Sens. Jeff Flake, R-Ariz., and Chris Coons, D-Del. asked for unanimous consent for the bill to go to a vote, but the request was denied by Senate Majority Leader Mitch McConnell, R-Ky.
McConnell had earlier told reporters that day, “I don’t think any legislation is necessary,” adding, “We know how the president feels about the Mueller investigation, but he’s never said he wants to shut it down.” McConnell did say he hoped the investigation would continue and that the findings be released; he just did not see the need to include such a provision in an official act of Congress.
After the bill failed to go to a vote Wednesday, Sen. Flake sided with the Democrats and said he would halt all of President Donald Trump’s judicial nominees until legislation is passed to protect the Mueller probe.
However, Republicans control the Senate firmly enough that the dwindling support of one Republican senator will not affect any of President Trump’s nominees if votes continue along Party lines.
Democrats had been making a push to speed up the legislation this week, following the resignation of Attorney General Jeff Sessions and his replacement by Acting Attorney General Matthew Whitaker, who has criticized Mueller and the Russia probe.
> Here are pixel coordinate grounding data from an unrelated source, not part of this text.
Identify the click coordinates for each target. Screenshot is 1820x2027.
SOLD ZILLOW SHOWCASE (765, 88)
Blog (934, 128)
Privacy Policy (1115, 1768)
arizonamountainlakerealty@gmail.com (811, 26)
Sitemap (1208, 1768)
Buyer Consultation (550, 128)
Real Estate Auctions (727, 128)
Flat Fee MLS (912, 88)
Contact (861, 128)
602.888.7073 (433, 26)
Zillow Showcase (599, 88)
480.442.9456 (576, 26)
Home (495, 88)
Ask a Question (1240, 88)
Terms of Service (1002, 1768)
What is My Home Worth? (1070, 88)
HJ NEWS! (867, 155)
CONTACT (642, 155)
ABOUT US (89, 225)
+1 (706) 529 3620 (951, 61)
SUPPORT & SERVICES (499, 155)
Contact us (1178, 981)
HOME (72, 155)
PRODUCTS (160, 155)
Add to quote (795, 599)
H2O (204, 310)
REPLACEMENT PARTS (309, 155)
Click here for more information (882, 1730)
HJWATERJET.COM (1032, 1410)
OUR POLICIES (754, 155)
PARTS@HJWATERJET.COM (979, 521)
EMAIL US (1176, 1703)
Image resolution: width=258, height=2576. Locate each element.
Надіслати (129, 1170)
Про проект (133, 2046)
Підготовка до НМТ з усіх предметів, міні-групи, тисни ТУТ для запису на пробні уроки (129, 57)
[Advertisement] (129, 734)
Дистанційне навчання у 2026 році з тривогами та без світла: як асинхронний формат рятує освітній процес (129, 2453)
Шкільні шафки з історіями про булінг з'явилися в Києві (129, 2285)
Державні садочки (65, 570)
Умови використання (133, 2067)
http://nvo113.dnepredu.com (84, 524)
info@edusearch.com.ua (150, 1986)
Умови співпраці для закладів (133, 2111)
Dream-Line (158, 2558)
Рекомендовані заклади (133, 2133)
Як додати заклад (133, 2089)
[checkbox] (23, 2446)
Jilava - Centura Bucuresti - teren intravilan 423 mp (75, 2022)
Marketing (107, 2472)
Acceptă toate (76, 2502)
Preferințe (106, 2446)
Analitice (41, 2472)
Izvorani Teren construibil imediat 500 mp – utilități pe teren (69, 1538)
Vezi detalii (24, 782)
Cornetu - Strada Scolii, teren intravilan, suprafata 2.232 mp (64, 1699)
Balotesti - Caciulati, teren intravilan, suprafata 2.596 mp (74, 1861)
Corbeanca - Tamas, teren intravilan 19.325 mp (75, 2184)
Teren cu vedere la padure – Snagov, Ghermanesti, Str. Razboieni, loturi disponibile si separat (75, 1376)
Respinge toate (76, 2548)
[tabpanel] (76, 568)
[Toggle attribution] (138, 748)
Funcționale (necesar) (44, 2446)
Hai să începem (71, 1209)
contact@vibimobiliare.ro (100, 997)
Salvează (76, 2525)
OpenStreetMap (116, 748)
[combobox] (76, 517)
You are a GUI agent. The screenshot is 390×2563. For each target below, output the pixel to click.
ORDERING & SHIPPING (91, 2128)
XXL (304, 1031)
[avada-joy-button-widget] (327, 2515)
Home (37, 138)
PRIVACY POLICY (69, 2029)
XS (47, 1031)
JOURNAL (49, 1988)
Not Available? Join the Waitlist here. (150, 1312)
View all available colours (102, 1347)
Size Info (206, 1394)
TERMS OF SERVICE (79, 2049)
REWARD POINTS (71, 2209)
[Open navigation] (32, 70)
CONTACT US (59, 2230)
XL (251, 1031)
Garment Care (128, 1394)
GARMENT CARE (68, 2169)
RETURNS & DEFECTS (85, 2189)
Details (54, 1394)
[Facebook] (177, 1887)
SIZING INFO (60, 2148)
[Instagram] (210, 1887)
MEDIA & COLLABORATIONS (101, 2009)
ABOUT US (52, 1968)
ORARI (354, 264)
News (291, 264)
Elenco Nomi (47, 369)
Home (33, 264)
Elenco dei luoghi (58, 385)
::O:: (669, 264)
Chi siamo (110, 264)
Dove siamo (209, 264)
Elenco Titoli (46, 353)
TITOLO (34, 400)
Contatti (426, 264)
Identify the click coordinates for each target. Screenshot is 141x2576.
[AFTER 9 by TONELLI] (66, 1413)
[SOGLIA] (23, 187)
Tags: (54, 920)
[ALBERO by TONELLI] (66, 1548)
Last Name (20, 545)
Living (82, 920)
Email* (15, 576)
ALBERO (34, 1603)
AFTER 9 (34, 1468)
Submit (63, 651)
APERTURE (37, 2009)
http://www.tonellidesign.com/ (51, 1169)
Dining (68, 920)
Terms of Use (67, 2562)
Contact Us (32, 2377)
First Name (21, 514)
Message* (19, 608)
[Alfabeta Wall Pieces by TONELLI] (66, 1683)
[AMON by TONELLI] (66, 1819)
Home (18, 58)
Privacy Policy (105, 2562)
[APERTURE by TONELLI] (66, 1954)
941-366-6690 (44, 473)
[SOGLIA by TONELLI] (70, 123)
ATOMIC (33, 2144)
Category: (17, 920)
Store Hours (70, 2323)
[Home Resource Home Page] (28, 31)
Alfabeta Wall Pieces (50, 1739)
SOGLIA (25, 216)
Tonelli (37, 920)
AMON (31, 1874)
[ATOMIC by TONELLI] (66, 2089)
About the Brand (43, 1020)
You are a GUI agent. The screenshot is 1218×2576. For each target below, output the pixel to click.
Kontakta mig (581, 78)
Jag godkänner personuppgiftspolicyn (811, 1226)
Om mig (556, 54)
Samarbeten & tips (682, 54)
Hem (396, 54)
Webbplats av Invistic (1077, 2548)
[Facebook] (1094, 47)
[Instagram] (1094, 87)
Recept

“The appointment of Mr. Whitaker should concern every American – Democrat, Republican, liberal, conservative – who believes in rule of law and justice,” Senate Minority Leader Chuck Schumer said Sunday on CNN. “He has already prejudged the Mueller situation. If he stays there, he will create a constitutional crisis by inhibiting Mueller or firing Mueller, so Congress has to act.”